WORK REQUEST> Your job is to reproduce all of the data exactly.

(Dataset entries)
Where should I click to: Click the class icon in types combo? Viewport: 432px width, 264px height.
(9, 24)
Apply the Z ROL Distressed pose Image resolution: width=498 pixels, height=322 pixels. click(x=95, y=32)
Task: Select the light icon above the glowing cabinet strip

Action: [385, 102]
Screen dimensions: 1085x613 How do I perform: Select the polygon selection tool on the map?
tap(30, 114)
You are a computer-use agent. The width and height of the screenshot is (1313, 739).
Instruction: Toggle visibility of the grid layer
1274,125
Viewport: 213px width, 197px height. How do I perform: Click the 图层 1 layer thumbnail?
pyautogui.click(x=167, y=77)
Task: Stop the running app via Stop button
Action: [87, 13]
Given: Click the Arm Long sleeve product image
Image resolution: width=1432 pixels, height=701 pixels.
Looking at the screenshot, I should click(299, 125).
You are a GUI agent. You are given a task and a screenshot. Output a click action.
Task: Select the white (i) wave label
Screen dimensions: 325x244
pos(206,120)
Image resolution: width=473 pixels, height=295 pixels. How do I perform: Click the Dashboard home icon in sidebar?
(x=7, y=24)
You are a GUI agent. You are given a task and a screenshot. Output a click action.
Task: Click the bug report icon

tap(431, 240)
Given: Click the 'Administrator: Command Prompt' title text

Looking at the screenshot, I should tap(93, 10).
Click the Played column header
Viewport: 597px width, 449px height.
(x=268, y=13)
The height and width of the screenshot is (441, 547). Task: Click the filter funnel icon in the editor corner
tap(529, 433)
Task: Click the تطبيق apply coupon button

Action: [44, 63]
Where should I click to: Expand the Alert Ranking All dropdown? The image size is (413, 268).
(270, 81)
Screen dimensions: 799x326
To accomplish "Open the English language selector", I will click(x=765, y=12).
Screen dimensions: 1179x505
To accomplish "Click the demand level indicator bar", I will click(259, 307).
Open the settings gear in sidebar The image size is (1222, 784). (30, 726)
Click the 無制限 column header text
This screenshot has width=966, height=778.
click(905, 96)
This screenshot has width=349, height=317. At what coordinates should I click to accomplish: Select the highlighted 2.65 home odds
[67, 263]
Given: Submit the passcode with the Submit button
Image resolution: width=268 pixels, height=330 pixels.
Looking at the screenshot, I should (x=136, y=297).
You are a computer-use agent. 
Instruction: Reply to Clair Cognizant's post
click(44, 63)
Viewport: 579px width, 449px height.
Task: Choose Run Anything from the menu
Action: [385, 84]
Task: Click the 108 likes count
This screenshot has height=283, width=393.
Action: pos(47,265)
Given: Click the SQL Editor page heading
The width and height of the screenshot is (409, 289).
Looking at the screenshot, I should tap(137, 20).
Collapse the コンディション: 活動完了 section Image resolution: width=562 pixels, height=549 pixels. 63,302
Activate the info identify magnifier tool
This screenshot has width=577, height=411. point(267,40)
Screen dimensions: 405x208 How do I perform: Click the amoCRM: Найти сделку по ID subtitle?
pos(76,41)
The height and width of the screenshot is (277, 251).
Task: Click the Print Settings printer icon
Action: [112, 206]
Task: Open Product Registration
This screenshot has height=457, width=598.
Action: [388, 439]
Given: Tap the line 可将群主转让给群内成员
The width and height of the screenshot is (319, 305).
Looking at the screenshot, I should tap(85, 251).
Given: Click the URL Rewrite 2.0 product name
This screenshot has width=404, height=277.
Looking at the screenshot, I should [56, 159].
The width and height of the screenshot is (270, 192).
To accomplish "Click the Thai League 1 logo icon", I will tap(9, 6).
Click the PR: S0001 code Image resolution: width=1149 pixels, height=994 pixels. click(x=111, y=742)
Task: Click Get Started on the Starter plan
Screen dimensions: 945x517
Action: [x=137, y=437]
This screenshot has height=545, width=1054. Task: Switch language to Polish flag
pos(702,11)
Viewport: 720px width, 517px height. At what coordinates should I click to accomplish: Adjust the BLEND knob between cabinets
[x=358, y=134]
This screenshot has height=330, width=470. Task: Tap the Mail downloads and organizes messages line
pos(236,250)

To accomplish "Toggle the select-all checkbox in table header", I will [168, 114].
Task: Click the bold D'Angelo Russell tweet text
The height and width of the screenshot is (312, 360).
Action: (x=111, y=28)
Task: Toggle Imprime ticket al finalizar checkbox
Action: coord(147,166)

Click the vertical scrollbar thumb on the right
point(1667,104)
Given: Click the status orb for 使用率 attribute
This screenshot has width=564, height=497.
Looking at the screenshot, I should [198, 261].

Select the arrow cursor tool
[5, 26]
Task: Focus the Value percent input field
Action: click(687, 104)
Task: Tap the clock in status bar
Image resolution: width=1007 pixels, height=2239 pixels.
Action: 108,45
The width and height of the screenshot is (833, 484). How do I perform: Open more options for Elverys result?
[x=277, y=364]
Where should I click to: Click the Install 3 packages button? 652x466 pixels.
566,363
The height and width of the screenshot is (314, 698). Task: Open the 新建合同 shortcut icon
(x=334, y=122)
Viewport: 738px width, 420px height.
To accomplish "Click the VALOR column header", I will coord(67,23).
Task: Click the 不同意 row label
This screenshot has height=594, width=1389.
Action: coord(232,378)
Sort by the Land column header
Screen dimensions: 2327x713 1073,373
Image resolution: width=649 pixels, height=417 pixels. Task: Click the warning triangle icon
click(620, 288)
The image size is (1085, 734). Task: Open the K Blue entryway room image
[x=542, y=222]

TASK SOLUTION>
Where should I click to: Click the class icon in types combo? Viewport: 432px width, 264px height.
(9, 24)
Apply the Z ROL Distressed pose Image resolution: width=498 pixels, height=322 pixels. click(x=95, y=32)
Task: Select the light icon above the glowing cabinet strip

Action: [385, 102]
Screen dimensions: 1085x613 How do I perform: Select the polygon selection tool on the map?
tap(30, 114)
You are a computer-use agent. The width and height of the screenshot is (1313, 739).
Instruction: Toggle visibility of the grid layer
1274,125
Viewport: 213px width, 197px height. How do I perform: Click the 图层 1 layer thumbnail?
pyautogui.click(x=167, y=77)
Task: Stop the running app via Stop button
Action: [87, 13]
Given: Click the Arm Long sleeve product image
Image resolution: width=1432 pixels, height=701 pixels.
Looking at the screenshot, I should click(299, 125).
You are a GUI agent. You are given a task and a screenshot. Output a click action.
Task: Select the white (i) wave label
Screen dimensions: 325x244
pos(206,120)
Image resolution: width=473 pixels, height=295 pixels. How do I perform: Click the Dashboard home icon in sidebar?
(x=7, y=24)
You are a GUI agent. You are given a task and a screenshot. Output a click action.
Task: Click the bug report icon

tap(431, 240)
Given: Click the 'Administrator: Command Prompt' title text

Looking at the screenshot, I should tap(93, 10).
Click the Played column header
Viewport: 597px width, 449px height.
(x=268, y=13)
The height and width of the screenshot is (441, 547). Task: Click the filter funnel icon in the editor corner
tap(529, 433)
Task: Click the تطبيق apply coupon button

Action: [44, 63]
Where should I click to: Expand the Alert Ranking All dropdown? The image size is (413, 268).
(270, 81)
Screen dimensions: 799x326
To accomplish "Open the English language selector", I will click(x=765, y=12).
Screen dimensions: 1179x505
To accomplish "Click the demand level indicator bar", I will click(259, 307).
Open the settings gear in sidebar The image size is (1222, 784). (30, 726)
Click the 無制限 column header text
This screenshot has width=966, height=778.
click(905, 96)
This screenshot has width=349, height=317. At what coordinates should I click to accomplish: Select the highlighted 2.65 home odds
[67, 263]
Given: Submit the passcode with the Submit button
Image resolution: width=268 pixels, height=330 pixels.
Looking at the screenshot, I should (x=136, y=297).
You are a computer-use agent. 
Instruction: Reply to Clair Cognizant's post
click(44, 63)
Viewport: 579px width, 449px height.
Task: Choose Run Anything from the menu
Action: [385, 84]
Task: Click the 108 likes count
This screenshot has height=283, width=393.
Action: pos(47,265)
Given: Click the SQL Editor page heading
The width and height of the screenshot is (409, 289).
Looking at the screenshot, I should tap(137, 20).
Collapse the コンディション: 活動完了 section Image resolution: width=562 pixels, height=549 pixels. 63,302
Activate the info identify magnifier tool
This screenshot has width=577, height=411. point(267,40)
Screen dimensions: 405x208 How do I perform: Click the amoCRM: Найти сделку по ID subtitle?
pos(76,41)
The height and width of the screenshot is (277, 251).
Task: Click the Print Settings printer icon
Action: [112, 206]
Task: Open Product Registration
This screenshot has height=457, width=598.
Action: [388, 439]
Given: Tap the line 可将群主转让给群内成员
The width and height of the screenshot is (319, 305).
Looking at the screenshot, I should tap(85, 251).
Given: Click the URL Rewrite 2.0 product name
This screenshot has width=404, height=277.
Looking at the screenshot, I should [56, 159].
The width and height of the screenshot is (270, 192).
To accomplish "Click the Thai League 1 logo icon", I will tap(9, 6).
Click the PR: S0001 code Image resolution: width=1149 pixels, height=994 pixels. click(x=111, y=742)
Task: Click Get Started on the Starter plan
Screen dimensions: 945x517
Action: [x=137, y=437]
This screenshot has height=545, width=1054. Task: Switch language to Polish flag
pos(702,11)
Viewport: 720px width, 517px height. At what coordinates should I click to accomplish: Adjust the BLEND knob between cabinets
[x=358, y=134]
This screenshot has height=330, width=470. Task: Tap the Mail downloads and organizes messages line
pos(236,250)

To accomplish "Toggle the select-all checkbox in table header", I will [168, 114].
Task: Click the bold D'Angelo Russell tweet text
The height and width of the screenshot is (312, 360).
Action: (x=111, y=28)
Task: Toggle Imprime ticket al finalizar checkbox
Action: coord(147,166)

Click the vertical scrollbar thumb on the right
point(1667,104)
Given: Click the status orb for 使用率 attribute
This screenshot has width=564, height=497.
Looking at the screenshot, I should [198, 261].

Select the arrow cursor tool
[5, 26]
Task: Focus the Value percent input field
Action: click(687, 104)
Task: Tap the clock in status bar
Image resolution: width=1007 pixels, height=2239 pixels.
Action: 108,45
The width and height of the screenshot is (833, 484). How do I perform: Open more options for Elverys result?
[x=277, y=364]
Where should I click to: Click the Install 3 packages button? 652x466 pixels.
566,363
The height and width of the screenshot is (314, 698). Task: Open the 新建合同 shortcut icon
(x=334, y=122)
Viewport: 738px width, 420px height.
To accomplish "Click the VALOR column header", I will coord(67,23).
Task: Click the 不同意 row label
This screenshot has height=594, width=1389.
Action: coord(232,378)
Sort by the Land column header
Screen dimensions: 2327x713 1073,373
Image resolution: width=649 pixels, height=417 pixels. Task: Click the warning triangle icon
click(620, 288)
The image size is (1085, 734). Task: Open the K Blue entryway room image
[x=542, y=222]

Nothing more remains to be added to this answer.